Most of you know that February is Black History Month. My school is organizing a couple of activities to acknowlege the event. We’ve set up a book discussion group that includes both teachers and students as well as a few outside speakers who will talk with small groups of students about various topics. In addition, students and teachers have been asked to share their thoughts about issues that connect with black history during our school meetings. I’ve been asked to get things started by sharing a few thoughts about the idea of Black History Month. Feel free to comment.
I was asked to say a few words about Black History Month which will be observed through the month of February. The setting aside of a month in recognition of the contributions of black Americans started in 1926 as "Negro History Week" under the direction of Dr. Carter G. Woodson. I have to admit to feeling just a little bit uncomfortable talking about black history. As a historian I like to think of myself as someone interested in American history and more specifically the stories that reflect what all of us value about the history of this country. We admire the people in our past who overcome great obstacles or defy the odds and those that stand firm for the values of freedom and equality. The images that stand out in my own mind include black men fighting with George Washington’s army during the Revolution, the charge of the 54th Massachusetts Regiment against Fort Wagner during the Civil War, the dignity of Frederick Douglass, the words of W.E.B. Dubois, the strength of King in a jail cell in Birmingham writing a justification for his civil disobedience on scraps of paper, and the courage of students your own age sitting defiantly at lunch counters across the South. I find solace and hope in these and other images not because they are black, but because they reflect what makes this country what it is.

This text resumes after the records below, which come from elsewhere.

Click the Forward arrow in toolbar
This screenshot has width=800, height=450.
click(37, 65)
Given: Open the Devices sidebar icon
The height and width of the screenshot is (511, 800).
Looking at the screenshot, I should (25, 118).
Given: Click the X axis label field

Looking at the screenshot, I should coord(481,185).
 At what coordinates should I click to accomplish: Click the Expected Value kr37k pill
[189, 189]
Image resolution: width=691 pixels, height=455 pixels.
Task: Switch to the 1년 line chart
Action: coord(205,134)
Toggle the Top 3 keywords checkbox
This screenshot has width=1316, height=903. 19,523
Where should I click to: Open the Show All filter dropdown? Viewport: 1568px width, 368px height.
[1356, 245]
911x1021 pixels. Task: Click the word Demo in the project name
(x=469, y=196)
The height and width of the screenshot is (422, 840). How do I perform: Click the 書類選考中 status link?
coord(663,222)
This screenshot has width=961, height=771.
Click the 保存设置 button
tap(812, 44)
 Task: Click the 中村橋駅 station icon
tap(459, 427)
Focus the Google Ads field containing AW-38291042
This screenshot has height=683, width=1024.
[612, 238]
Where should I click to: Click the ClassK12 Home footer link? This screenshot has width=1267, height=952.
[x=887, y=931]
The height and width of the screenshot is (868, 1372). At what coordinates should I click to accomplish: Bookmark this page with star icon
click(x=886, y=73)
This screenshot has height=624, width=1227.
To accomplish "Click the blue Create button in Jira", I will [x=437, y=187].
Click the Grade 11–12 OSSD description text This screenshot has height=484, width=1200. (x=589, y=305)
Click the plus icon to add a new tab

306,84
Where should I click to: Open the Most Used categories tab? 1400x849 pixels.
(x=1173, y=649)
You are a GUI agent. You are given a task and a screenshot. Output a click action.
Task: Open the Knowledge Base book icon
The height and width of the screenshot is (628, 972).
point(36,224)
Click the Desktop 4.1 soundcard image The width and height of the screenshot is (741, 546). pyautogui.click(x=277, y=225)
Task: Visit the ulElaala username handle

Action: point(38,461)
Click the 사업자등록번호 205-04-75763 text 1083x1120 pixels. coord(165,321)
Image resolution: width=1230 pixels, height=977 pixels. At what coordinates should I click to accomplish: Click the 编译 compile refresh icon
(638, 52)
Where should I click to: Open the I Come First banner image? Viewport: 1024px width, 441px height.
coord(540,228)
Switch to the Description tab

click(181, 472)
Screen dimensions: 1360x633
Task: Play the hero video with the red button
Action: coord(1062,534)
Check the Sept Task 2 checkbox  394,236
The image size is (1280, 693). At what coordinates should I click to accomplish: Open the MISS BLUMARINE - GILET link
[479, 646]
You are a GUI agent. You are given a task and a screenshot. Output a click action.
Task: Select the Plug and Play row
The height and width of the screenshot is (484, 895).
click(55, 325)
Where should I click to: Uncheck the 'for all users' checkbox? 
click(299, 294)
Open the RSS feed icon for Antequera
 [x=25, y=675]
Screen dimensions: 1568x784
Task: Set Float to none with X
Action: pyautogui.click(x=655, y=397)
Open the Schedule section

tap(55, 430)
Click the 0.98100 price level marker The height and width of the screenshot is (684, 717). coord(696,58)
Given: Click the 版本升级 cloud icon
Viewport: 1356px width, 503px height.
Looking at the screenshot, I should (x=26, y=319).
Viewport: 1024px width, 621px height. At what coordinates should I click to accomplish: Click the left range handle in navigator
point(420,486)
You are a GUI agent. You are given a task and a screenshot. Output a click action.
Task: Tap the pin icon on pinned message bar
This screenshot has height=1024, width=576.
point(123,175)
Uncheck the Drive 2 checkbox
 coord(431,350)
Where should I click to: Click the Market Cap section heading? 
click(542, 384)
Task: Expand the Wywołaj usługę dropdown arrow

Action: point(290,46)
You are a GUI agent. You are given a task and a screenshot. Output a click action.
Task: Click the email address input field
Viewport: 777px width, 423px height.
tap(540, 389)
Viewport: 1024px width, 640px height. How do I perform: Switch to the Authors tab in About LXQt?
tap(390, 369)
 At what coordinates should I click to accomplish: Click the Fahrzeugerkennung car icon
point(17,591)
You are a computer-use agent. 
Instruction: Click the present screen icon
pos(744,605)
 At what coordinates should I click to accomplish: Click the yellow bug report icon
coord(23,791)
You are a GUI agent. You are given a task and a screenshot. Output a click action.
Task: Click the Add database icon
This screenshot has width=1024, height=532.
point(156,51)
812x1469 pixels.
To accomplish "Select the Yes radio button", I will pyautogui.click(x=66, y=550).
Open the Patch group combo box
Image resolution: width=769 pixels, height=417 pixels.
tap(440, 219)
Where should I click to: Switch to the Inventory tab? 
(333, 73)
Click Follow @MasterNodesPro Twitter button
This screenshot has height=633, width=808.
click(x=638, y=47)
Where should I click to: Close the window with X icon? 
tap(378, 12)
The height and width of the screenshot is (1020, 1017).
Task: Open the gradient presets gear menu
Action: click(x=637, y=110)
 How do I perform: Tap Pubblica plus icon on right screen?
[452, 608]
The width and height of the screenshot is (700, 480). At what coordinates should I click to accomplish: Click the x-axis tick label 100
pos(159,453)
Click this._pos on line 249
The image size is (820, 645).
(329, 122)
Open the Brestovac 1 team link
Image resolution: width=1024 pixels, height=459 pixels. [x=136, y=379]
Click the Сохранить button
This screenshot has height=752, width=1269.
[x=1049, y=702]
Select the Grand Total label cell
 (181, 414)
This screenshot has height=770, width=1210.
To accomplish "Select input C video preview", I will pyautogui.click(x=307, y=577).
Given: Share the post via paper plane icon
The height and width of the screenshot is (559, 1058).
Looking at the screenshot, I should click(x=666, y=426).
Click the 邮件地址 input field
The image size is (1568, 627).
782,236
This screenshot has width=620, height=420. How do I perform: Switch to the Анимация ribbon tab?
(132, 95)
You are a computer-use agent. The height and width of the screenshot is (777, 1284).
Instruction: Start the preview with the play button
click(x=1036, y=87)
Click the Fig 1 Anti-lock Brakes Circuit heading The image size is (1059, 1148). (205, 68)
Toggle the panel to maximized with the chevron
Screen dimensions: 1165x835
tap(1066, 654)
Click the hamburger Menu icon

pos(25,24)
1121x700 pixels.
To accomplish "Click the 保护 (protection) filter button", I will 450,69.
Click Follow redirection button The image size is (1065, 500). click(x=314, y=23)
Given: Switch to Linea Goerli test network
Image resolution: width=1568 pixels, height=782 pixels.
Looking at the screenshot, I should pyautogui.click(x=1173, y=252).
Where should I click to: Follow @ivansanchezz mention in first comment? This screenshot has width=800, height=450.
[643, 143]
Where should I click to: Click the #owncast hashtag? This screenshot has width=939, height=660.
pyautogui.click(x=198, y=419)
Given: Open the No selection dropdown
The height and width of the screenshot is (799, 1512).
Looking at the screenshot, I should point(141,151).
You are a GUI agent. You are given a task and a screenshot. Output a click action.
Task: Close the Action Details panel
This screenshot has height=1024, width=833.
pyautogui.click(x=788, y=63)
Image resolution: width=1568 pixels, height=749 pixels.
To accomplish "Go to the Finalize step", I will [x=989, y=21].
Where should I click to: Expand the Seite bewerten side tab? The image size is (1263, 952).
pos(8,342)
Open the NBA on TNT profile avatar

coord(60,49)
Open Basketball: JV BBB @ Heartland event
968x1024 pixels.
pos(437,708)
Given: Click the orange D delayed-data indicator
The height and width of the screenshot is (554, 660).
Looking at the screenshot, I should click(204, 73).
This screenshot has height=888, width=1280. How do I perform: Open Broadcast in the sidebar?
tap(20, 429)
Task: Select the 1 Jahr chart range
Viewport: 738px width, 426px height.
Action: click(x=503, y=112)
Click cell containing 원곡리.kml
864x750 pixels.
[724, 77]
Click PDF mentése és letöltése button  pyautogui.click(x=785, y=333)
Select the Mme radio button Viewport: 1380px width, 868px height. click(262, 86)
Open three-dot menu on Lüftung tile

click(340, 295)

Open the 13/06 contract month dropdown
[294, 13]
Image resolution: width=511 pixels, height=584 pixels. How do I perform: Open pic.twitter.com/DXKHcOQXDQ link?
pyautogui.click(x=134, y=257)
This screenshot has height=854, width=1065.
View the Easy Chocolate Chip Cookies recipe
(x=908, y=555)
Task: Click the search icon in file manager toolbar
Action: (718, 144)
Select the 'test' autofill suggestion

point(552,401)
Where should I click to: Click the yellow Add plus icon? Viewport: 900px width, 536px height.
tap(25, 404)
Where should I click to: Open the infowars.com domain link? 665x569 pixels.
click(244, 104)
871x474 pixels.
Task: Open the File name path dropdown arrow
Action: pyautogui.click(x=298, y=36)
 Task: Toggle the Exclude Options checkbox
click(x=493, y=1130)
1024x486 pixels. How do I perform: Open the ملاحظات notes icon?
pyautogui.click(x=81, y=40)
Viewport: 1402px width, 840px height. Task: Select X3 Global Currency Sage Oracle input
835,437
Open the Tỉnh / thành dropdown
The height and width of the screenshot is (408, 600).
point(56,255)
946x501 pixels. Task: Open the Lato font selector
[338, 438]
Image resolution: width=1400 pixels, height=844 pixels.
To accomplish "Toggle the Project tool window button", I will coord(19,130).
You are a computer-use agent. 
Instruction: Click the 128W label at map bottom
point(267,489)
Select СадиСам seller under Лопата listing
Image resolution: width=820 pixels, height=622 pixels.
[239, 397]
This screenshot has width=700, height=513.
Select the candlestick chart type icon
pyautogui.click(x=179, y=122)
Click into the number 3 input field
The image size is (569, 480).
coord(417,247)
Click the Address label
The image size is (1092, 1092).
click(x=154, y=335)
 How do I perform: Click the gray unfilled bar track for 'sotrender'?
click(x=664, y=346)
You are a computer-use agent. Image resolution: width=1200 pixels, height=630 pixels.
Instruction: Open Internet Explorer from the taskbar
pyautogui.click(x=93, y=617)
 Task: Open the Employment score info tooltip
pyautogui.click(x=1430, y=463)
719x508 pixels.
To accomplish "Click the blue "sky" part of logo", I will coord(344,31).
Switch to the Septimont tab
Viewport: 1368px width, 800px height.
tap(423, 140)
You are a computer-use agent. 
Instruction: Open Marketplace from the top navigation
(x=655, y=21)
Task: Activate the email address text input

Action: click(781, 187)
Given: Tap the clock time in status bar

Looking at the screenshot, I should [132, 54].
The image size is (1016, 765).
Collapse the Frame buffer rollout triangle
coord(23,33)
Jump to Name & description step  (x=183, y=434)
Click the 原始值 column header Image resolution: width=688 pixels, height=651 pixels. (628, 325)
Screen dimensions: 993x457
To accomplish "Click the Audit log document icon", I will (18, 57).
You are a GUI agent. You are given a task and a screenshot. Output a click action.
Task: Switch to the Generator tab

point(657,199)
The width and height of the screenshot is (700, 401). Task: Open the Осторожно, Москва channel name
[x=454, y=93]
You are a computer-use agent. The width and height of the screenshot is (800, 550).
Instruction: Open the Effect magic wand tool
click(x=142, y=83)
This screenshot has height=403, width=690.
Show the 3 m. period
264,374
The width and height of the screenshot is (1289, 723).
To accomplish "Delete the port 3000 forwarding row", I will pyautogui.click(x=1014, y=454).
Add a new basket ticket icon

At the same time I am all too aware that our historical memory is always selective and who determines that selection often depends on who controls the means through which our collective stories are shared. When Negro History Week started little was known about the contributions of black Americans in large part because few people studied the subject, but more importantly because images of black Americans fighting in the American Revolution, Civil War, and even World War I did not fit into the history of a country that had decided by the 1920’s to legally segregate schools, buses, railroads, movie theaters and other public places along racial lines. As a historian and as a citizen I consider myself lucky that I live at a time where I can read about those contributions as part of our American story. Perhaps, as some have argued, a month set aside for black history is unnecessary. I think the question is worth debating. In the end, however, the recognition of Black History Month serves to remind us of our collective past and in turn hopefully strengthens our collective will as a nation to continue to push towards greater inclusiveness and equality for all.